How to use set_transform when map becomes unfeasible?

Hello,

For context: I am working on a sequence classification task, using a RoBERTa derivative model

from transformers import AutoModelForSequenceClassification
model_Mol_seq2seq = AutoModelForSequenceClassification.from_pretrained(“model/name”, num_labels=8, deterministic_eval=True, trust_remote_code=True)
tokenizer_3 = AutoTokenizer.from_pretrained(“model/name”, trust_remote_code=True)

Furthermore, I have a large dataset with two columns labelled text and label, respectively, and I need to tokenise the values in the text column.
The tokeniser is wrapped like this:

def tokenize_function(examples, col='text'):
    return tokenizer(examples[col], truncation=True, padding='max_length', max_length=768)

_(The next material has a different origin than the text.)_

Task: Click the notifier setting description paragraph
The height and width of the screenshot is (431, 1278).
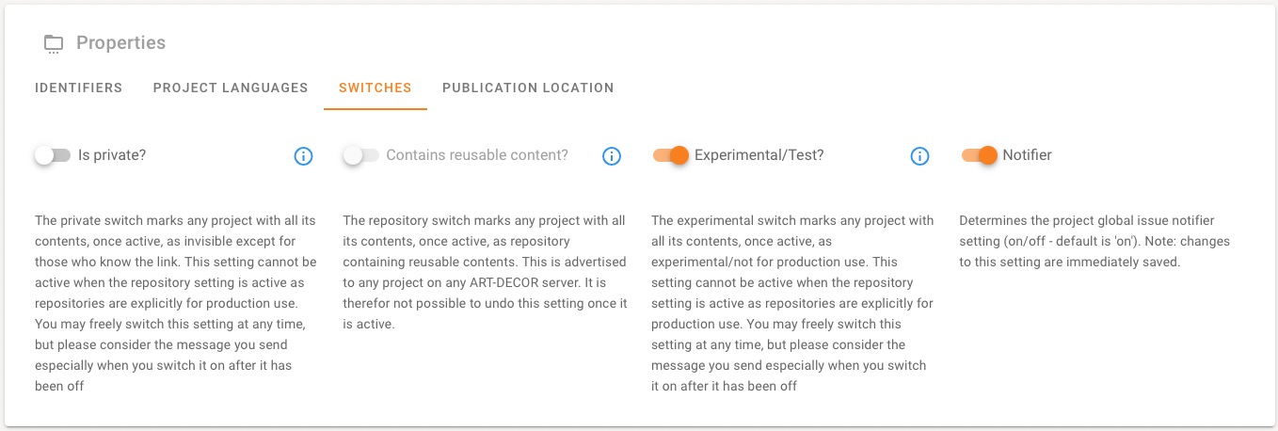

If I use the map method and apply the tokeniser on the text column the size of the dataset explodes to several hundreds of GB, which I cannot find storage for. Therefore, I want to use .set_transform(tokenize_function) on the dataset.

When using the map method with the tokeniser_function on the data set (i.e. dataset = dataset.map(tokenizer_function)), I get a dataset with the following columns:

Dataset({
    features: ['text', 'label', 'input_ids', 'attention_mask'],
    num_rows: 1
})

which is what I expect.

However, if I use dataset.set_transform(tokenizer_function), dataset yields

(Dataset({
     features: ['text', 'label'],
     num_rows: 1
 })

and dataset[0] = {'input_ids': [0,4, 9, …], attention_mask': [1,1,1,….]}, and there is no entry for label. When using the dataset.set_transform(…) option as input in Trainer, I get the following error:

ValueError: The model did not return a loss from the inputs, only the following keys: logits. For reference, the inputs it received are input_ids,attention_mask.

What am I doing wrong?

Many thanks in advance.

PS! I know similar questions have been asked, but couldn’t find a recent one that addresses the above, specifically.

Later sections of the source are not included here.